- [Exercise brief]
Copy each line from the records below in which the word "agent" is found.

- [The records]

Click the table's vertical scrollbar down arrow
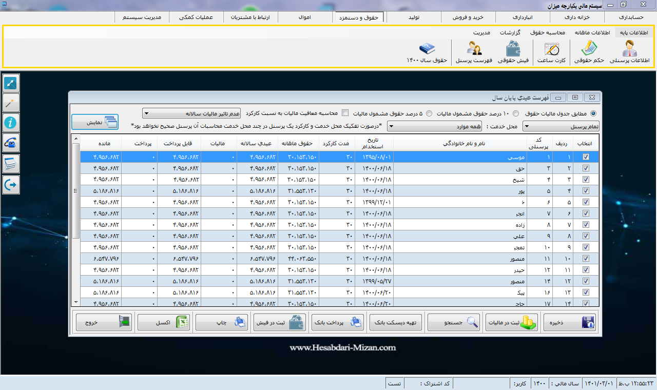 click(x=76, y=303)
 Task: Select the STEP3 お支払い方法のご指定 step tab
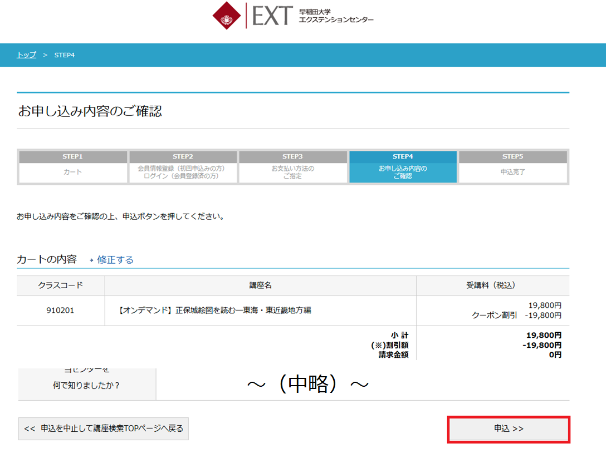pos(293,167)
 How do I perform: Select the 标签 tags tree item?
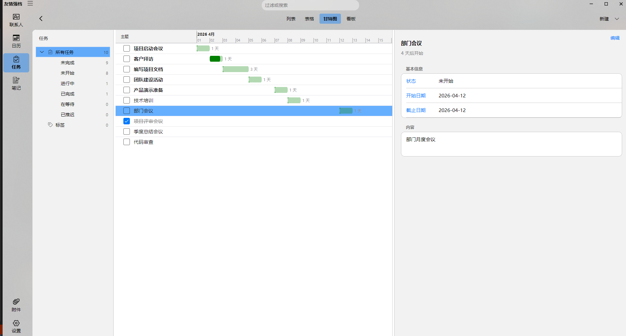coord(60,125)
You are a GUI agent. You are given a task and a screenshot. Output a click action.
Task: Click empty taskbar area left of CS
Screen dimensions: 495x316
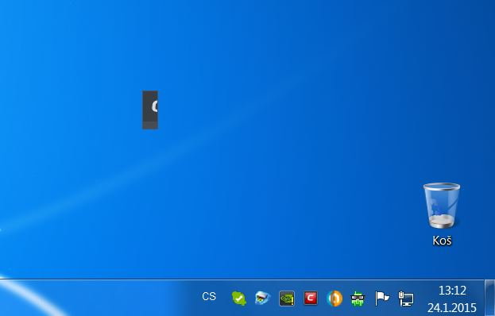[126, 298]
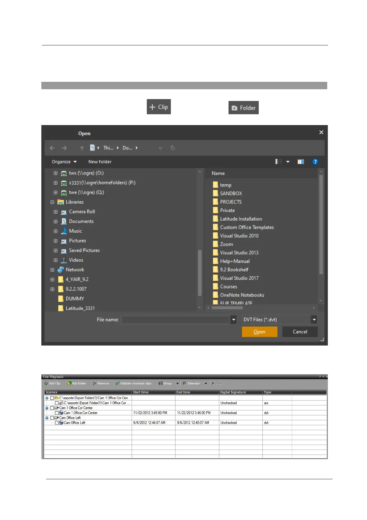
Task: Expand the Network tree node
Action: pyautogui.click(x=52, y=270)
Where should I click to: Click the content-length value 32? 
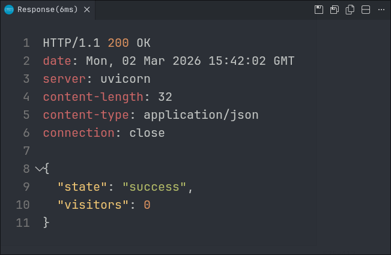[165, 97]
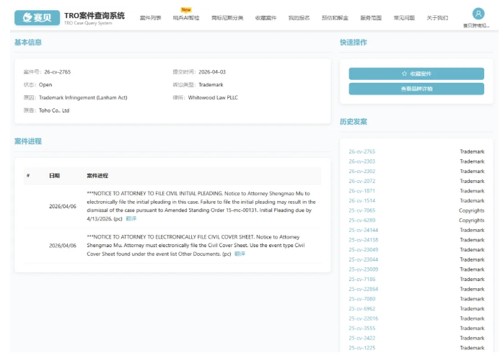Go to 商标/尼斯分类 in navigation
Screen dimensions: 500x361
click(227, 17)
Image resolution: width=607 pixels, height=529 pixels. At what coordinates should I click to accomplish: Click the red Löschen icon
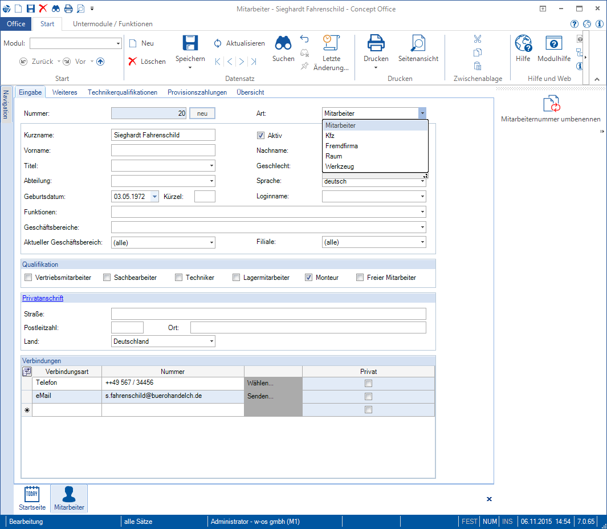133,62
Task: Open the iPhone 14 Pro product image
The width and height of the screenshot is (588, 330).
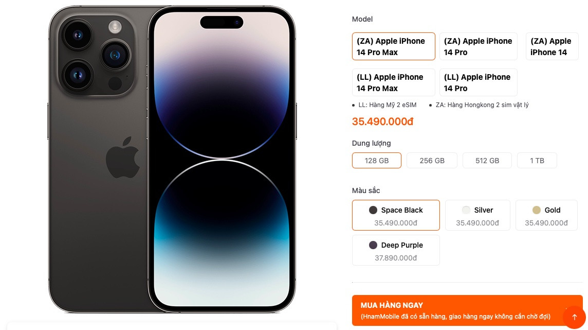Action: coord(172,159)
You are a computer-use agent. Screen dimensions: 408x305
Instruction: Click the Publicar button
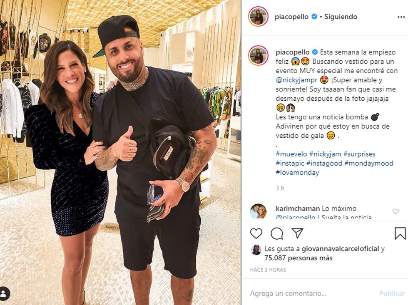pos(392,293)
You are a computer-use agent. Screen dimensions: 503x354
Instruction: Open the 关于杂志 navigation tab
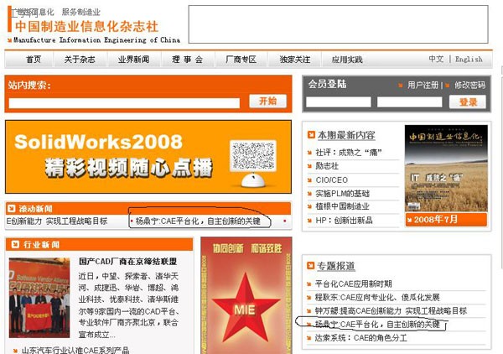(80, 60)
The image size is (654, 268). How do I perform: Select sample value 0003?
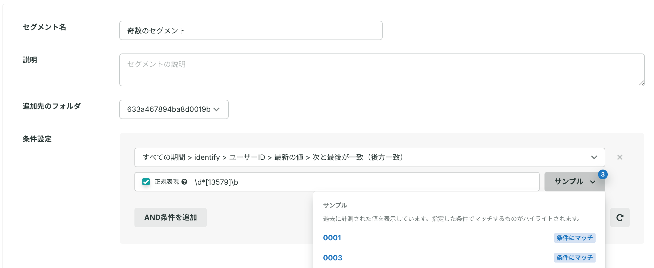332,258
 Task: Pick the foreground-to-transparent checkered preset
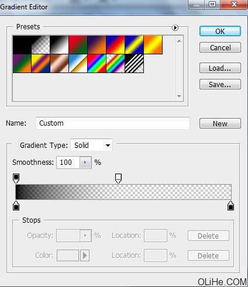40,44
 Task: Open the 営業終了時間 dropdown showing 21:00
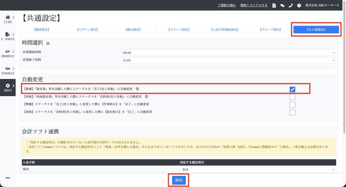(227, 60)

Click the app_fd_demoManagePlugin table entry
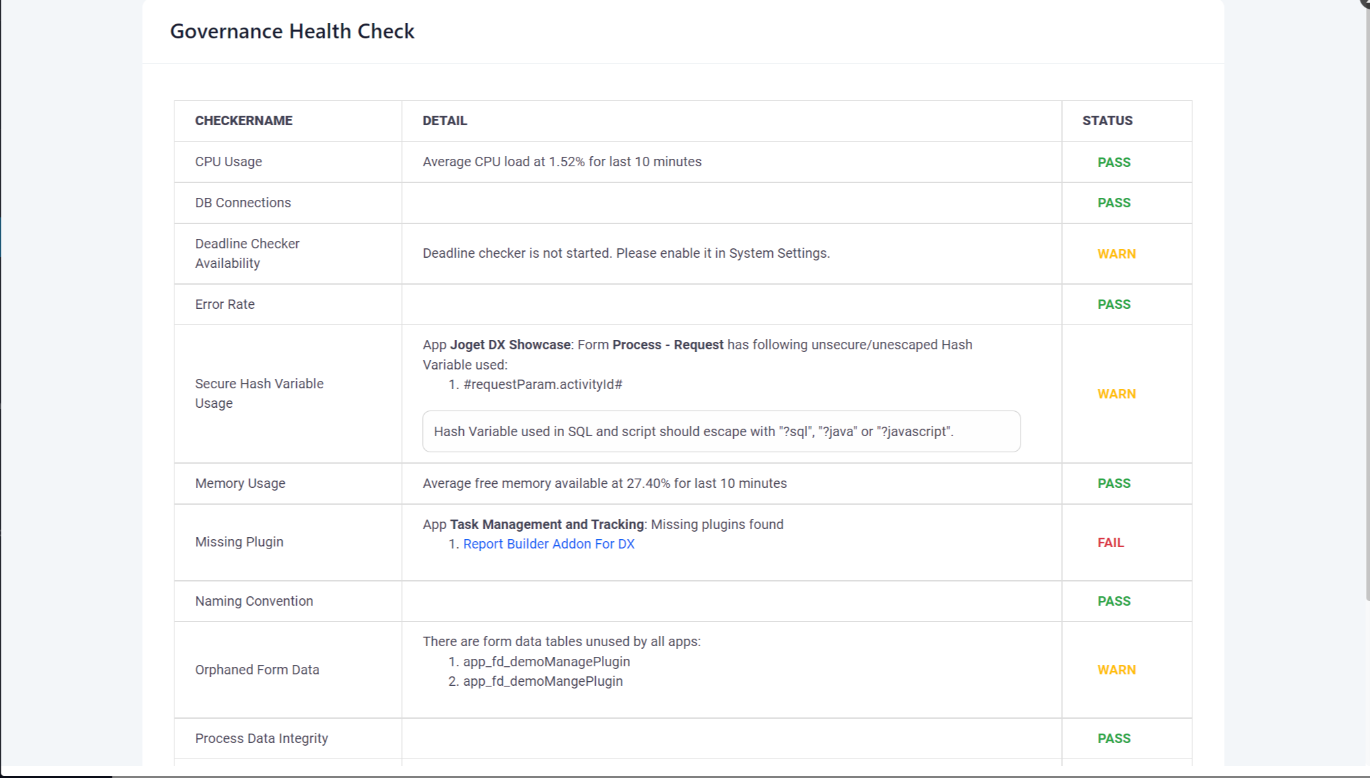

- [Answer to the problem]
You are a GUI agent. You are given a task and a screenshot. Output a click action.
You are a computer-use agent. Screen dimensions: 408x305
You are a computer-use agent. Screen dimensions: 503x354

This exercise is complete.